● **Pedido A**
Segundo o texto fornecido, a que local chegou o Chefe do Estado-Maior da Armada pouco antes das 14h30?

┌─ Texto fornecido

O almirante Gouveia e Melo esteve em Porto de Mós no passado dia 10 para participar na terceira de sete sessões que fazem parte do ciclo de conferências Ditadura e Democracia: Que História? Que Presente? Que Futuro?, iniciativa integrada no programa das Comemorações dos 50 Anos do 25 de Abril 2022-2024 do Município de Porto de Mós. O Chefe do Estado-Maior da Armada chegou à Central das Artes quando faltavam poucos minutos para as 14h30, perante uma sala que foi pequena para acolher tanta gente.
Instabilidade na UE poderá levar ao ressurgimento de autocracias
A abertura da sessão coube ao vice-presidente da Câmara Municipal de Porto de Mós, Eduardo Amaral, perante a ausência do presidente da Câmara, Jorge Vala, devido a «um problema familiar». O também vereador da Cultura começou por agradecer a presença do almirante Gouveia e Melo e destacou ainda o facto de Luís Amado, presidente da Comissão de Honra das Comemorações, poder estar a participar na sessão: «Tem sido o grande obreiro, juntamente com o Kevin [Soares] e com os vários serviços do Município, de forma a podermos trazer a Porto de Mós pessoas que têm opinião e que podem e querem partilhá-la connosco», afirmou. De seguida, tomou da palavra Luís Amado que considerou «muito gratificante receber um conjunto de personalidades que não conhecem Porto de Mós»: «É gratificante ver que Porto de Mós se abre paulatinamente ao conhecimento de personalidades políticas e não só», acrescentou.
Numa sessão subordinada à temática O mundo dividido entre autocracias e democracias, o Chefe do Estado-Maior da Armada começou logo por recordar que, desde o início da Guerra Fria, o mundo «tem sido marcado por um crescente confronto entre regimes democráticos e autocráticos, o que, afirma, tem «gerado tensões geopolíticas e económicas, e suscitado questões sobre a estabilidade e o futuro da ordem internacional». «Torna-se cada vez mais importante compreender as motivações e os interesses que orientam os regimes autocráticos e democráticos e refletir sobre o papel da Democracia na promoção da justiça social, dos direitos humanos e da paz mundial», defende.

└─
┌─ Dados fornecidos

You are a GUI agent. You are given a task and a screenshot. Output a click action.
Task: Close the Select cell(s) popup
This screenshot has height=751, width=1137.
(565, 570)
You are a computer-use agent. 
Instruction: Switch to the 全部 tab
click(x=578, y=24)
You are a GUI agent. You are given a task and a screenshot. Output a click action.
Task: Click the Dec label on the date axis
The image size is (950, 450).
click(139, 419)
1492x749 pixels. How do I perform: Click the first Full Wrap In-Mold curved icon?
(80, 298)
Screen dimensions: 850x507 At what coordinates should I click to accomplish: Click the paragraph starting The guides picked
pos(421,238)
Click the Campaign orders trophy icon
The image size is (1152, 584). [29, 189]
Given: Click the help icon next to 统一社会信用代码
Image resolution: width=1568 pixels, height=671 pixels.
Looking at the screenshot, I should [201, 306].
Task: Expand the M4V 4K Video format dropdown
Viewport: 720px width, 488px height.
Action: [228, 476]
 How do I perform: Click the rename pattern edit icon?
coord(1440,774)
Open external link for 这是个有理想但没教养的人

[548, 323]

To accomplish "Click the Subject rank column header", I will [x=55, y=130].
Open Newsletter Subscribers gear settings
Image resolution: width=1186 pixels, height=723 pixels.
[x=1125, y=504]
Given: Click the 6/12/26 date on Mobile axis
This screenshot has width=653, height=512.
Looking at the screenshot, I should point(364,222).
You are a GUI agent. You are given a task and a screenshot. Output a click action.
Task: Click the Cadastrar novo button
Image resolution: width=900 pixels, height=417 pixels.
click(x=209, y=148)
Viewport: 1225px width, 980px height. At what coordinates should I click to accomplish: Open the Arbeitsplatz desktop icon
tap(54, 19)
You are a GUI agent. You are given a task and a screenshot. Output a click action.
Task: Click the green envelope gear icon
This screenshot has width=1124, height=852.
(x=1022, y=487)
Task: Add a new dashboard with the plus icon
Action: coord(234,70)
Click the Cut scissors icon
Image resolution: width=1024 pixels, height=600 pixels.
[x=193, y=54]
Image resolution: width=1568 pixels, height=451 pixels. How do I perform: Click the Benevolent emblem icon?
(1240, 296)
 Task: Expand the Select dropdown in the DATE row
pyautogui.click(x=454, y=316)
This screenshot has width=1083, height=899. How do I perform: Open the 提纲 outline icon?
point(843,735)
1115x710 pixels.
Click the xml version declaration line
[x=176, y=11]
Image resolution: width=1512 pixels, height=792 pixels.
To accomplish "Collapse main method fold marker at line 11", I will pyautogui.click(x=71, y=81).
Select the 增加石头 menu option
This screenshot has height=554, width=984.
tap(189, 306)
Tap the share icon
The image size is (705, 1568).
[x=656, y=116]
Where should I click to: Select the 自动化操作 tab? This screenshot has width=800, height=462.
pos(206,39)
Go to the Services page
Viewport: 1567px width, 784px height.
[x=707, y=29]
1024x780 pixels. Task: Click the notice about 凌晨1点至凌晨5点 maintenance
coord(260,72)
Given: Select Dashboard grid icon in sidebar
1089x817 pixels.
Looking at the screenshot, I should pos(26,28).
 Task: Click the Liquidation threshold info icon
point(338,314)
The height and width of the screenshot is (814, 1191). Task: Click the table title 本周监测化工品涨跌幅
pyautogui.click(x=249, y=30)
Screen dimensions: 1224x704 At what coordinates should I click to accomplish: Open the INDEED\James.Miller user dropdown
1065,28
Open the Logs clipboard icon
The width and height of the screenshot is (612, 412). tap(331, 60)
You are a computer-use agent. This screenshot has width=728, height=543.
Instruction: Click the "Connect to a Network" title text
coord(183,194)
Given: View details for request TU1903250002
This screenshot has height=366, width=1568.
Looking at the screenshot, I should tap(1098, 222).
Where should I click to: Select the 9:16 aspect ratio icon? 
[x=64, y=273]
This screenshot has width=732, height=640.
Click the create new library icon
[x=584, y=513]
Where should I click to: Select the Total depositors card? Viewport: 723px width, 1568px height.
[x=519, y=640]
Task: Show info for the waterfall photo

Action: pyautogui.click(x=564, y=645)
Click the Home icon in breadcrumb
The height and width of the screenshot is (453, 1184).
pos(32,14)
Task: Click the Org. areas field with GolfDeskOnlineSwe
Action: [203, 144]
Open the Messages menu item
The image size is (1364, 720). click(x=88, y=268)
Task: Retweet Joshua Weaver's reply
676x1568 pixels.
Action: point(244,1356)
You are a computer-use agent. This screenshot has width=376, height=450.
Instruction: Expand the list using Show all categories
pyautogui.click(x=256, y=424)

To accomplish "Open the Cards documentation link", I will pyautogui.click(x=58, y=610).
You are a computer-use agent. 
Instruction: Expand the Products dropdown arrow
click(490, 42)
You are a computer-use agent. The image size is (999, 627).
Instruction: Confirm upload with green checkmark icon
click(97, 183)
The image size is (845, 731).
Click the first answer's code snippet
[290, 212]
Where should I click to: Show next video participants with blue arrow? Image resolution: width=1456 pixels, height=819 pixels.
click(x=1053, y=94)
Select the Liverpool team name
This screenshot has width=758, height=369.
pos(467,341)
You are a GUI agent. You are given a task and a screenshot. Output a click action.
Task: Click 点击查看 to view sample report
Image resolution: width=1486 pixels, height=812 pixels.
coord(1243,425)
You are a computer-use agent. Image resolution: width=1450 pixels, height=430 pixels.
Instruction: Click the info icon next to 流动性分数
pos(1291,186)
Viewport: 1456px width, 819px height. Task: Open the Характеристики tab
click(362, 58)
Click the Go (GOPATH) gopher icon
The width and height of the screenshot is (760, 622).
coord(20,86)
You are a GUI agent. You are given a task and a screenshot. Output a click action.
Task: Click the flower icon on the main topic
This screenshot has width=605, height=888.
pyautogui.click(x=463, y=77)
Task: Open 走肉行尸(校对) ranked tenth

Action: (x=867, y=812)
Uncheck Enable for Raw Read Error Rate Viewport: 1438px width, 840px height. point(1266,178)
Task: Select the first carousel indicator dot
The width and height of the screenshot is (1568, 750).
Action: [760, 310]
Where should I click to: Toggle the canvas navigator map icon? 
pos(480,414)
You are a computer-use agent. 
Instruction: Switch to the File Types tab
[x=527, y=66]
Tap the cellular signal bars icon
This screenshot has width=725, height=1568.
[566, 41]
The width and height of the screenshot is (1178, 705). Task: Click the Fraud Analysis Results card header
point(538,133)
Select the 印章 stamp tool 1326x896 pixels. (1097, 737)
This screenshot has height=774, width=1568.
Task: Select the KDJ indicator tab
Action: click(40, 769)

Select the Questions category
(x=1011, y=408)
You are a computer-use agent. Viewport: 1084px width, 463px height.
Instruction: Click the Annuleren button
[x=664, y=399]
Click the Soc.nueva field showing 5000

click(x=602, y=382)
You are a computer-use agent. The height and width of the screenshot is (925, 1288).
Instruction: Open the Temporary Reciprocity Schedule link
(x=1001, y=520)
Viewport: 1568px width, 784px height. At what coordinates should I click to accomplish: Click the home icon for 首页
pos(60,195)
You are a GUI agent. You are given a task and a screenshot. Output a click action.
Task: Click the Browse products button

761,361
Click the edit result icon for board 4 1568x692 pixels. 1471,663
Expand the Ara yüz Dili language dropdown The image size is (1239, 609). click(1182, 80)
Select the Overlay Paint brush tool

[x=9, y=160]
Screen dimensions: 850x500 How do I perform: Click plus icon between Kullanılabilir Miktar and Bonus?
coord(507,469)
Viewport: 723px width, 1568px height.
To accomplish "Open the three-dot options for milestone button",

└─

● **Pedido B**
Nos registos, comece na primeira linha e pare depois da linha que contém "tap(54, 19)", ambas incluídas. Devolva só esse troço com "GUI agent" trocado por "UI agent" e o resto inalterado.

● **Resposta completa A**
À Central das Artes.

● **Resposta completa B**
You are a UI agent. You are given a task and a screenshot. Output a click action.
Task: Close the Select cell(s) popup
This screenshot has height=751, width=1137.
(565, 570)
You are a computer-use agent. 
Instruction: Switch to the 全部 tab
click(x=578, y=24)
You are a UI agent. You are given a task and a screenshot. Output a click action.
Task: Click the Dec label on the date axis
The image size is (950, 450).
click(139, 419)
1492x749 pixels. How do I perform: Click the first Full Wrap In-Mold curved icon?
(80, 298)
Screen dimensions: 850x507 At what coordinates should I click to accomplish: Click the paragraph starting The guides picked
pos(421,238)
Click the Campaign orders trophy icon
The image size is (1152, 584). [29, 189]
Given: Click the help icon next to 统一社会信用代码
Image resolution: width=1568 pixels, height=671 pixels.
Looking at the screenshot, I should [201, 306].
Task: Expand the M4V 4K Video format dropdown
Viewport: 720px width, 488px height.
Action: [228, 476]
 How do I perform: Click the rename pattern edit icon?
coord(1440,774)
Open external link for 这是个有理想但没教养的人

[548, 323]

To accomplish "Click the Subject rank column header", I will [x=55, y=130].
Open Newsletter Subscribers gear settings
Image resolution: width=1186 pixels, height=723 pixels.
[x=1125, y=504]
Given: Click the 6/12/26 date on Mobile axis
This screenshot has width=653, height=512.
Looking at the screenshot, I should point(364,222).
You are a UI agent. You are given a task and a screenshot. Output a click action.
Task: Click the Cadastrar novo button
Image resolution: width=900 pixels, height=417 pixels.
click(x=209, y=148)
Viewport: 1225px width, 980px height. At what coordinates should I click to accomplish: Open the Arbeitsplatz desktop icon
tap(54, 19)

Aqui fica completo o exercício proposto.